Le monde de la politique, comme la nature, a horreur du vide. Il a besoin de continuité dans la pensée et l’action politiques. Si on mène jusqu’à la rupture le combat contre les staliniens, sans affaiblir sa volonté de combattre les réformistes et les centristes, on ne peut éviter cette conclusion : la création d’un nouveau parti révolutionnaire est mise de façon urgente à l’ordre du jour.

« Tout, mais pas ça ! », s’écrient des esprits éperdus. « Nous autres, réalistes, nous ne sommes pas des faiseurs de partis et d’internationales. Seules la marche des événements, la poussée des masses, leurs expériences à elles, peuvent aboutir à un nouveau parti ! »

Quelle sagesse ! Quelle profondeur ! Mais que signifie cette « marche des événements »? En sommes-nous exclus ? Comment se fait l’expérience des masses ? N’y sommes-nous pour rien ? Sommes-nous incapables de nous insérer dans la marche des événements et de féconder l’expérience des masses ?

Le sage tacticien nous objecte : « La masse ne veut pas un nouveau parti : elle veut l’unité, et c’est là-dessus qu’il faut bâtir ». C’est l’idée du front unique, de l’alliance ouvrière, embryon des soviets, qui correspond à cette volonté d’unité des masses. Mais si on s’en tient là, on ne fait qu’aggraver la confusion. Il ne suffit pas de vouloir l’unité, il faut savoir la réaliser. Seul le parti peut indiquer aux masses la voie juste. C’est précisément parce que la masse dans son ensemble n’a que des idées vagues, sommaires et confuses, que la sélection de l’avant-garde est nécessaire. Pour un marxiste, la formule politique exprime non # pas la mentalité des masses aujourd’hui, mais la dynamique de cette mentalité, la façon dont elle est déterminée et doit l’être par la lutte des classes.

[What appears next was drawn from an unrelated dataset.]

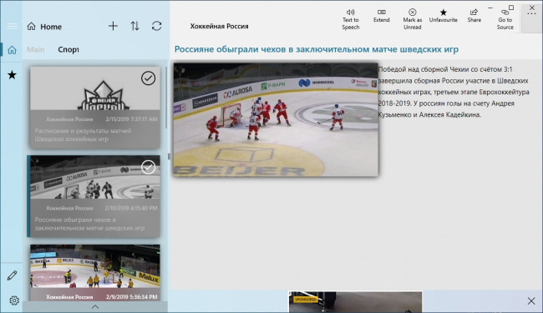Viewport: 543px width, 313px height.
Task: Add a new feed with plus icon
Action: [x=113, y=26]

C’est précisément de l’expérience des masses que nous en sommes venus à l’inébranlable conclusion que les deux Internationales ont bien fait faillite. Sommes-nous des augures qui gardent leur conviction à usage occulte ? Non, nous sommes des révolutionnaires, tenus d’expliquer à la masse sa propre expérience. C’est là le commencement du réalisme marxiste.

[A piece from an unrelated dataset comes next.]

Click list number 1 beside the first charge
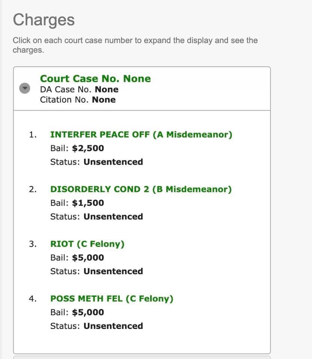 coord(33,135)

La « marche des événements » peut faciliter ou retarder le développement du nouveau parti. Mais la situation la plus favorable passera sans avoir été utilisée si les éléments d’avant-garde ne font pas leur devoir vis-à-vis des masses, même dans la situation la plus défavorable.

L’allusion à la marche des événements est une abstraction tout à fait creuse. On pourrait avec autant de sagesse apparente dire que ce n’est pas « le moment » de rompre avec Thorez. Il faut que la marche des événements impose pareille rupture. On peut aller plus loin et dire que ce n’est pas « le moment » pour la doctrine marxiste, pour le programme communiste. Seule l’expérience des masses peut les mener à leur libération.

Mais opposer le marxisme ou le programme communiste à l’expérience des masses signifie fouler aux pieds toute l’expérience historique de la classe ouvrière au nom de « l’expérience » de tel ou tel groupe bureaucratique.

La doctrine marxiste et le programme communiste ne peuvent' ni planer comme le Saint-Esprit au-dessus du chaos, ni se nicher dans le cerveau de quelques augures. Ils doivent avoir leur corps, c’est-à-dire l’organisation de l’avant-garde ouvrière. Son développement peut dépendre de maints facteurs et circonstances historiques, que nous sommes loin de maîtriser. Mais, quand nous proclamons la faillite des deux Internationales, nous faisons, par là même, appel aux ouvriers les plus conscients, les plus décidés, les plus dévoués, en les invitant à se rassembler autour du nouveau parti et de la nouvelle Internationale.